### TASK GOAL
Reproduce each of the following records line for line, with no changes.

-- DATA TO USE start --

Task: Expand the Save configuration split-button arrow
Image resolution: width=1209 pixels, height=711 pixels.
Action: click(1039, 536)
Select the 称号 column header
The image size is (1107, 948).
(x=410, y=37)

-- DATA TO USE end --

### TASK OUTPUT
Task: Expand the Save configuration split-button arrow
Image resolution: width=1209 pixels, height=711 pixels.
Action: click(1039, 536)
Select the 称号 column header
The image size is (1107, 948).
(x=410, y=37)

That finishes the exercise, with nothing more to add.